A dieci mesi dal lancio, Studio Tecnico Bernardi ha rilasciato una nuova versione di CPO-Planner, piattaforma SaaS per la pianificazione e la gestione delle infrastrutture di ricarica per veicoli elettrici. L'aggiornamento amplia il perimetro dello strumento, introducendo funzionalità dedicate all'analisi dei dati reali di esercizio, alla gestione della manutenzione e alle pratiche di connessione alla rete.

Uno dei nuovi moduli consente di importare le sessioni di ricarica direttamente dal sistema OCPP delle stazioni e di acquisire le bollette elettriche in formato PDF. La piattaforma riconosce i formati dei principali fornitori italiani e può utilizzare il riconoscimento ottico per documenti scansionati. I dati relativi alle sessioni vengono quindi incrociati con quelli dei consumi elettrici, permettendo di calcolare parametri come efficienza, margine per kWh e tasso di occupazione dei connettori. I risultati possono essere analizzati a livello di singola stazione, progetto e sotto-progetto, con un confronto tra valori previsionali e consuntivi.
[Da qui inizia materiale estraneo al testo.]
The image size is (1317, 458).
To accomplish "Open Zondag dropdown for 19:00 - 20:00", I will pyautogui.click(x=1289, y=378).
La nuova versione interviene anche sulla gestione della manutenzione. Gli interventi possono essere classificati come programmati, guasti, ispezioni, attività di pulizia o upgrade e vengono gestiti attraverso un ciclo che comprende l'operatività sul campo. Il tecnico dispone di checklist articolate in otto categorie, con foto obbligatorie per ciascuna voce, e può acquisire la firma digitale del verbale direttamente da smartphone. Al salvataggio della firma viene generato il verbale in PDF e inviato via email al committente. Per gli interventi ricorrenti è inoltre possibile impostare la rigenerazione automatica dell'attività alla chiusura di quella precedente, mentre un calendario mensile consente di monitorare assegnazioni e scadenze.
Un'ulteriore funzione riguarda le pratiche di connessione. CPO-Planner permette di importare dal PDF la Specifica Tecnica del distributore, anche quando il documento è scansionato, estraendo le informazioni relative al preventivo e al computo delle opere civili. Il sistema verifica inoltre la corrispondenza tra il POD indicato nella pratica e quello associato alla stazione, bloccando l'importazione in caso di mancata corrispondenza. Lo stato della pratica viene aggiornato sulla base delle attività registrate e sono previsti avvisi automatici a sette e tre giorni dalla scadenza del preventivo di allaccio.
È stata aggiornata anche la componente dedicata alla selezione dei siti. La nuova heatmap utilizza una risoluzione più elevata nei centri urbani e una maggiore ampiezza nelle aree periferiche, basandosi sui confini comunali reali. Lo scoring attribuisce a ciascun sito un punteggio da 0 a 100 sulla base di nove criteri: quattro derivati dallo standard DIN SPEC 91433 e cinque adattati al contesto italiano, tra cui densità commerciale, disponibilità del trasporto pubblico e distanza dai concorrenti. Il sistema indica inoltre una classe di giudizio e la potenza di ricarica consigliata.
Per ciascun territorio CPO-Planner può individuare i cinque siti con il punteggio più elevato, evitando di concentrare le proposte nella stessa area. La concorrenza viene analizzata incrociando il portafoglio di stazioni dell'operatore con i dati di OpenStreetMap entro un raggio di 2 km. A questa funzione si aggiunge un nuovo modulo per l'analisi territoriale destinato alla partecipazione a bandi pubblici, che genera un dossier comprendente dimensionamento, modello economico, dati sul traffico, punti di interesse e analisi della concorrenza, distinta tra il comune interessato e quelli limitrofi.
«La pianificazione, da sola, resta una promessa. Il lavoro di quest'anno è servito a chiudere il cerchio: chi usa CPO-Planner oggi può confrontare quello che aveva previsto con quello che l'impianto sta effettivamente facendo, e capire dove il modello si discosta dalla realtà. È la differenza tra uno strumento di progetto e uno strumento di gestione», commenta Andrea Bernardi, Ceo di Studio Tecnico Bernardi.